(Pixel coordinate grounding data)

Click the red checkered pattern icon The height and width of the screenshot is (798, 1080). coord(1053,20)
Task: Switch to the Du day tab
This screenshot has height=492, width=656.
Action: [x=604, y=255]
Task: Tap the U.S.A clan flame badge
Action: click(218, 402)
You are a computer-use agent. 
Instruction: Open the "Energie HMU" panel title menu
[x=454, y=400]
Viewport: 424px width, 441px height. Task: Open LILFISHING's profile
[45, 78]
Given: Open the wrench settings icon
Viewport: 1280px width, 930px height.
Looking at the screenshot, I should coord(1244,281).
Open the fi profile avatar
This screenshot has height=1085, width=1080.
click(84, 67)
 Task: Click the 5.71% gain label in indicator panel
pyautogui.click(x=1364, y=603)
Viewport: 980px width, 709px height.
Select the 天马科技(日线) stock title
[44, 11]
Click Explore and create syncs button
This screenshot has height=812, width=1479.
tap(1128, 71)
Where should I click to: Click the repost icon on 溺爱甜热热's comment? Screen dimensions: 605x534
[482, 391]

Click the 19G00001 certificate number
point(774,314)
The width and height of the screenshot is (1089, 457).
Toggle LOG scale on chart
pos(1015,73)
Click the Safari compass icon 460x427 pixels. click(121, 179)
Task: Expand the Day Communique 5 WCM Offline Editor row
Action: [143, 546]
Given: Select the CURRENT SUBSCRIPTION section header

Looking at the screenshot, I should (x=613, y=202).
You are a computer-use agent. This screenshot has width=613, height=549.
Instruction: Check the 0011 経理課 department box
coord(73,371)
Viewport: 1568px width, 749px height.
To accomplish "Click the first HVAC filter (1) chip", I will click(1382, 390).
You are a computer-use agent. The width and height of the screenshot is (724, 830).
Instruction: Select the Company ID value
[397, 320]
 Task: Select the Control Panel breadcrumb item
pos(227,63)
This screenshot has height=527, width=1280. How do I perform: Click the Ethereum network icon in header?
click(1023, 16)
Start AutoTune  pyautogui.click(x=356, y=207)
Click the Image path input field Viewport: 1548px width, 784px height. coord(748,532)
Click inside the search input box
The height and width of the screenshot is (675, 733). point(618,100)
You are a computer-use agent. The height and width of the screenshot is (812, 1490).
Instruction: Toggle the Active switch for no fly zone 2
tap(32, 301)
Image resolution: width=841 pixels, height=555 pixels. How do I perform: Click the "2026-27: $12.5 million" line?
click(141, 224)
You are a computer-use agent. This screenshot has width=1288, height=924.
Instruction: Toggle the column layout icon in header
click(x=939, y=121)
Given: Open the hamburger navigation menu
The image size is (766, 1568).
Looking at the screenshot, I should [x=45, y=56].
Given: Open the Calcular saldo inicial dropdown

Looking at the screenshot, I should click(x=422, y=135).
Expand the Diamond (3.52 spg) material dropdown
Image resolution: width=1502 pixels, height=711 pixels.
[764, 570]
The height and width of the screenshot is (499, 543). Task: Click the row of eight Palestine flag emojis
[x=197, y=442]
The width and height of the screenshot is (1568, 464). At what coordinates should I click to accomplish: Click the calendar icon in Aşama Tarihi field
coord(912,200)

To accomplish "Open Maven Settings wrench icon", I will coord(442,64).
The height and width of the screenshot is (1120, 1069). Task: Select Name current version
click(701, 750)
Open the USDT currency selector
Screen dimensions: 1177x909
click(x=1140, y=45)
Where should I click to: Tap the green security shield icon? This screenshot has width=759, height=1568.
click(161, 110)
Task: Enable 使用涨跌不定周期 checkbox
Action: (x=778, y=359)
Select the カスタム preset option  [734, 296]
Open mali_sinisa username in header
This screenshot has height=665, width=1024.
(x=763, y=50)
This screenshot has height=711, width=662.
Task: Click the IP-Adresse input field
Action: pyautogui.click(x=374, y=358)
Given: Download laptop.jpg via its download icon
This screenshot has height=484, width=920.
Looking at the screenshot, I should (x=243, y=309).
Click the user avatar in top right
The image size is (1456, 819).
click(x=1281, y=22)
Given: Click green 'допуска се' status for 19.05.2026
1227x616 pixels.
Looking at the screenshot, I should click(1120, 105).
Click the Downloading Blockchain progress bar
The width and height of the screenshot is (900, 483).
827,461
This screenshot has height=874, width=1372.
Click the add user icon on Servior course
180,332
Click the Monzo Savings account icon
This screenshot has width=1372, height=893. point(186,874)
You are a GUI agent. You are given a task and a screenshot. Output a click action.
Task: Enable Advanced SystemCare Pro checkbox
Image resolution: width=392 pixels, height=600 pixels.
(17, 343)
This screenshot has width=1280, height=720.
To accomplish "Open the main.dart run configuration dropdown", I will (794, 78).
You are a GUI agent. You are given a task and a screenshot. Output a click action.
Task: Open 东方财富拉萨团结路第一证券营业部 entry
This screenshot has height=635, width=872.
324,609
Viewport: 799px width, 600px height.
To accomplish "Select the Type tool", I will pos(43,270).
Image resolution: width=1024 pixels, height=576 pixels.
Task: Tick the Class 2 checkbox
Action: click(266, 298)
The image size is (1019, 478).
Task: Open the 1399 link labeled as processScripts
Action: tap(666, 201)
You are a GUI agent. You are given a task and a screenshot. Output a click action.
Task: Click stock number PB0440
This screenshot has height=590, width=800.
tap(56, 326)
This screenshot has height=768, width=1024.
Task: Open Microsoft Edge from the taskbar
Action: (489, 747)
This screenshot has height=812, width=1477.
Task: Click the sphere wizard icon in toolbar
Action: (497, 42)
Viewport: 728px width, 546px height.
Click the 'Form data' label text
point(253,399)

About this task:
Return each line of the data above verbatim.

Completed exercise:
Click the red checkered pattern icon The height and width of the screenshot is (798, 1080). coord(1053,20)
Task: Switch to the Du day tab
This screenshot has height=492, width=656.
Action: [x=604, y=255]
Task: Tap the U.S.A clan flame badge
Action: click(218, 402)
You are a computer-use agent. 
Instruction: Open the "Energie HMU" panel title menu
[x=454, y=400]
Viewport: 424px width, 441px height. Task: Open LILFISHING's profile
[45, 78]
Given: Open the wrench settings icon
Viewport: 1280px width, 930px height.
Looking at the screenshot, I should coord(1244,281).
Open the fi profile avatar
This screenshot has height=1085, width=1080.
click(84, 67)
 Task: Click the 5.71% gain label in indicator panel
pyautogui.click(x=1364, y=603)
Viewport: 980px width, 709px height.
Select the 天马科技(日线) stock title
[44, 11]
Click Explore and create syncs button
This screenshot has height=812, width=1479.
tap(1128, 71)
Where should I click to: Click the repost icon on 溺爱甜热热's comment? Screen dimensions: 605x534
[482, 391]

Click the 19G00001 certificate number
point(774,314)
The width and height of the screenshot is (1089, 457).
Toggle LOG scale on chart
pos(1015,73)
Click the Safari compass icon 460x427 pixels. click(121, 179)
Task: Expand the Day Communique 5 WCM Offline Editor row
Action: [143, 546]
Given: Select the CURRENT SUBSCRIPTION section header

Looking at the screenshot, I should (x=613, y=202).
You are a computer-use agent. This screenshot has width=613, height=549.
Instruction: Check the 0011 経理課 department box
coord(73,371)
Viewport: 1568px width, 749px height.
To accomplish "Click the first HVAC filter (1) chip", I will click(1382, 390).
You are a computer-use agent. The width and height of the screenshot is (724, 830).
Instruction: Select the Company ID value
[397, 320]
 Task: Select the Control Panel breadcrumb item
pos(227,63)
This screenshot has height=527, width=1280. How do I perform: Click the Ethereum network icon in header?
click(1023, 16)
Start AutoTune  pyautogui.click(x=356, y=207)
Click the Image path input field Viewport: 1548px width, 784px height. coord(748,532)
Click inside the search input box
The height and width of the screenshot is (675, 733). point(618,100)
You are a computer-use agent. The height and width of the screenshot is (812, 1490).
Instruction: Toggle the Active switch for no fly zone 2
tap(32, 301)
Image resolution: width=841 pixels, height=555 pixels. How do I perform: Click the "2026-27: $12.5 million" line?
click(141, 224)
You are a computer-use agent. This screenshot has width=1288, height=924.
Instruction: Toggle the column layout icon in header
click(x=939, y=121)
Given: Open the hamburger navigation menu
The image size is (766, 1568).
Looking at the screenshot, I should [x=45, y=56].
Given: Open the Calcular saldo inicial dropdown

Looking at the screenshot, I should click(x=422, y=135).
Expand the Diamond (3.52 spg) material dropdown
Image resolution: width=1502 pixels, height=711 pixels.
[764, 570]
The height and width of the screenshot is (499, 543). Task: Click the row of eight Palestine flag emojis
[x=197, y=442]
The width and height of the screenshot is (1568, 464). At what coordinates should I click to accomplish: Click the calendar icon in Aşama Tarihi field
coord(912,200)

To accomplish "Open Maven Settings wrench icon", I will coord(442,64).
The height and width of the screenshot is (1120, 1069). Task: Select Name current version
click(701, 750)
Open the USDT currency selector
Screen dimensions: 1177x909
click(x=1140, y=45)
Where should I click to: Tap the green security shield icon? This screenshot has width=759, height=1568.
click(161, 110)
Task: Enable 使用涨跌不定周期 checkbox
Action: (x=778, y=359)
Select the カスタム preset option  [734, 296]
Open mali_sinisa username in header
This screenshot has height=665, width=1024.
(x=763, y=50)
This screenshot has height=711, width=662.
Task: Click the IP-Adresse input field
Action: pyautogui.click(x=374, y=358)
Given: Download laptop.jpg via its download icon
This screenshot has height=484, width=920.
Looking at the screenshot, I should (x=243, y=309).
Click the user avatar in top right
The image size is (1456, 819).
click(x=1281, y=22)
Given: Click green 'допуска се' status for 19.05.2026
1227x616 pixels.
Looking at the screenshot, I should click(1120, 105).
Click the Downloading Blockchain progress bar
The width and height of the screenshot is (900, 483).
827,461
This screenshot has height=874, width=1372.
Click the add user icon on Servior course
180,332
Click the Monzo Savings account icon
This screenshot has width=1372, height=893. point(186,874)
You are a GUI agent. You are given a task and a screenshot. Output a click action.
Task: Enable Advanced SystemCare Pro checkbox
Image resolution: width=392 pixels, height=600 pixels.
(17, 343)
This screenshot has width=1280, height=720.
To accomplish "Open the main.dart run configuration dropdown", I will (794, 78).
You are a GUI agent. You are given a task and a screenshot. Output a click action.
Task: Open 东方财富拉萨团结路第一证券营业部 entry
This screenshot has height=635, width=872.
324,609
Viewport: 799px width, 600px height.
To accomplish "Select the Type tool", I will pos(43,270).
Image resolution: width=1024 pixels, height=576 pixels.
Task: Tick the Class 2 checkbox
Action: click(266, 298)
The image size is (1019, 478).
Task: Open the 1399 link labeled as processScripts
Action: tap(666, 201)
You are a GUI agent. You are given a task and a screenshot. Output a click action.
Task: Click stock number PB0440
This screenshot has height=590, width=800.
tap(56, 326)
This screenshot has height=768, width=1024.
Task: Open Microsoft Edge from the taskbar
Action: (489, 747)
This screenshot has height=812, width=1477.
Task: Click the sphere wizard icon in toolbar
Action: (497, 42)
Viewport: 728px width, 546px height.
Click the 'Form data' label text
point(253,399)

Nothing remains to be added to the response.